NAS products run file-sharing protocols such as CIFS and NFS to control data access and link remote clients to files. Although these protocols work well in LAN-type environments, performance slows to a crawl when clients are linked to NAS units over a WAN.

The obvious reason for this performance degradation is that WAN links are typically far slower than whatever is running on the LAN. The difference in data throughput between LANs and WANs, however, isnt the only reason for the degraded performance. A subtle, but far more important, reason for the degradation lies in the manner in which protocols such as CIFS and NFS work.

Both of these protocols are chatty, an attribute that can be tolerated in high-speed LAN environments but is extraordinarily painful when coupled with WAN latencies.

In Tacit Networks solution, a streaming data replication protocol (SC/IP) replaces CIFS and NFS over WAN links. SC/IP ensures that Tacit Storage Cache appliances (which are installed at remote sites) have an accurate and complete copy of the data sets stored at the home office.

Unlike other caching solutions we have seen, most of which push out read replicas to remote sites, Tacit Networks solution can support read/write storage caches. This provides users in remote sites with the ability to update and maintain shared data on an equal playing field with workers in the home office.

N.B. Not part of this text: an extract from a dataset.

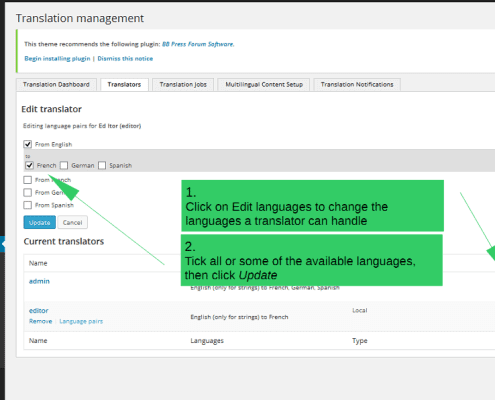The width and height of the screenshot is (495, 400).
Task: Switch to the Translators tab
Action: [x=124, y=85]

The Tacit Cache Server sits in front of a primary NAS system at a data center, and it coordinates communications between the NAS and the remote offices. The Tacit Storage Cache sits at remote office sites, where it holds an identical read/write copy of the primary data set that remote users can access without depleting WAN resources.

Currently, communication between the Tacit Storage Cache and the NAS device must be via NFS. (CIFS is not supported yet.) The back-end NFS limitation is expected to be overcome within a month or so.

Since data is cached at each local site, network administrators can conserve bandwidth among sites by using Tacit Cache Servers. Once data is replicated to a Tacit Cache Server, users can get to it via CIFS and NFS.

When data is updated at a remote site, the Tacit Storage Cache calculates the data changes, compresses them and sends them back to the primary NAS system.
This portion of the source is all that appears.